Hi,
gerryg400 wrote:Is a memory barrier required for this on x86 ? I thought that if core A wrote to a variable then core B would see the new value. Doesn't cache coherency guarantee that ?
I though that making the variable volatile to ensure the compiler does the right thing would be sufficient in this case. A fence would only be required for cache consistency with multiple variables.
There's 2 different issues. The first is that the "volatile" keyword in C doesn't do what people think it does. From that wikipedia article:
In C and C++, the volatile keyword was intended to allow C and C++ programs to directly access memory-mapped I/O. Memory-mapped I/O generally requires that the reads and writes specified in source code happen in the exact order specified with no omissions. Omissions or reorderings of reads and writes by the compiler would break the communication between the program and the device accessed by memory-mapped I/O. A C or C++ compiler may not reorder reads and writes to volatile memory locations, nor may it omit a read or write to a volatile memory location, allowing a pointer to volatile memory to be used for memory-mapped I/O.

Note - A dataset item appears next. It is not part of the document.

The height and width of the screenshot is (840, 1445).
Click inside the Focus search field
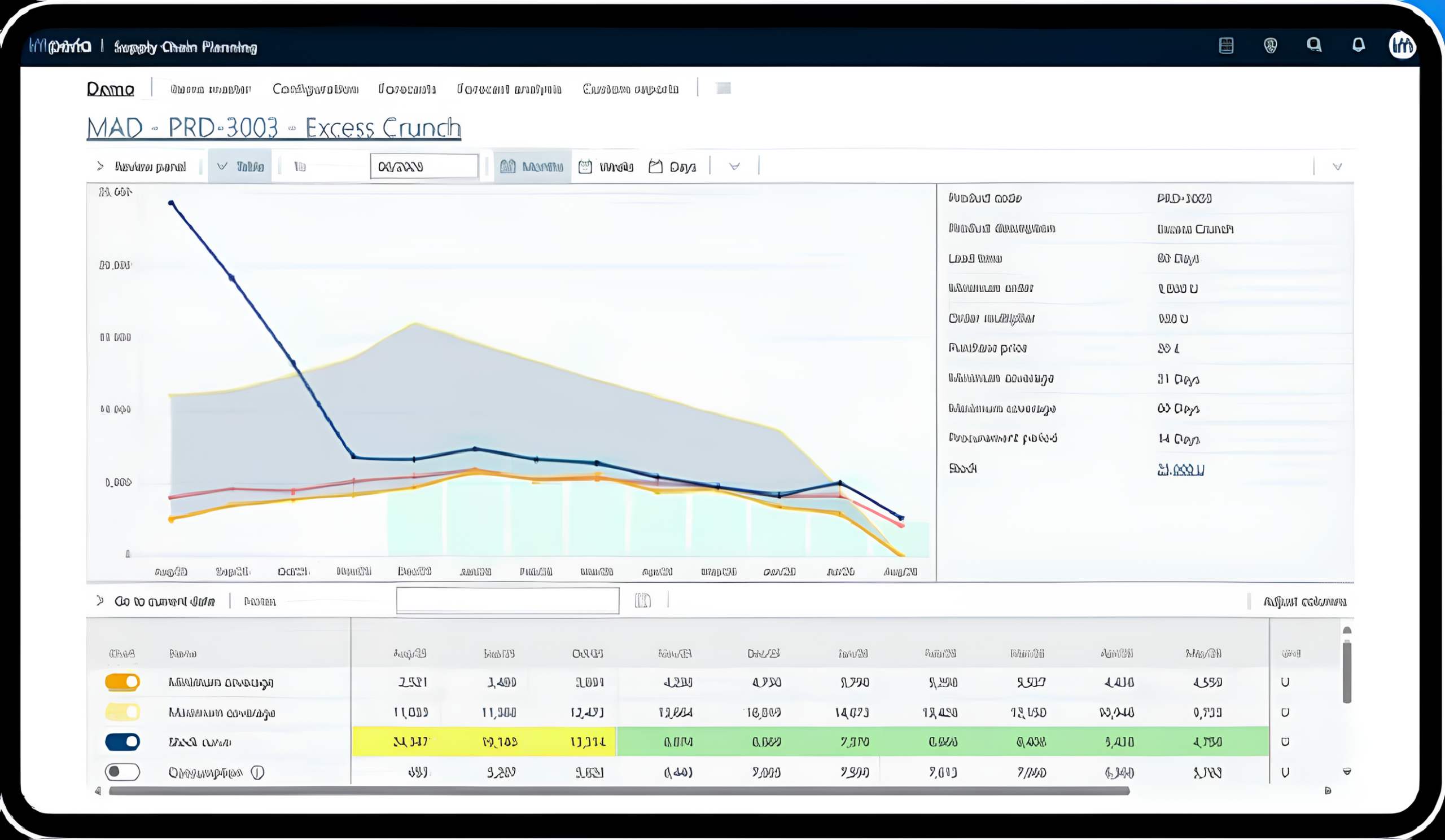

The C and C++ standards do not address multiple threads (or multiple processors), and as such, the usefulness of volatile depends on the compiler and hardware. Although volatile guarantees that the volatile reads and volatile writes will happen in the exact order specified in the source code, the compiler may generate code (or the CPU may re-order execution) such that a volatile read or write is reordered with regard to non-volatile reads or writes, thus limiting its usefulness as an inter-thread flag or mutex. Preventing such is compiler specific, but some compilers, like gcc, will not reorder operations around in-line assembly code with volatile and "memory" tags, like in: asm volatile ("" : : : "memory"); (See more examples in compiler memory barrier). Moreover, it is not guaranteed that volatile reads and writes will be seen in the same order by other processors due to caching, cache coherence protocol and relaxed memory ordering, meaning volatile variables alone may not even work as inter-thread flags or mutexes.
The second issue is
when the write will be visible to other CPUs. 80x86 guarantees that writes will appear to occur in order, but does not guarantee when. For example, if you write to an address and then go into a loop or something (that doesn't do any writes); then that first write could (at least in theory) be postponed until after the loop terminates.
Also note that Intel introduced instructions specifically for memory barriers (MFENCE, LFENCE and SFENCE). For example, if you write to an address and then do an "MFENCE" instruction, then no reads (or writes) will occur until after the write has been made visible to other CPUs. This also doesn't guarantee "when", but does tend to starve the CPU of useful work that might cause the write to be postponed. There are also a group of (older) instructions that force stronger ordering (and behave a little like "MFENCE"): any IO port access, any instruction with a LOCK prefix, and any serialising instruction (e.g. CPUID, WBINVD, INVLPG, IRET, LGDT, etc).
Cheers,
Brendan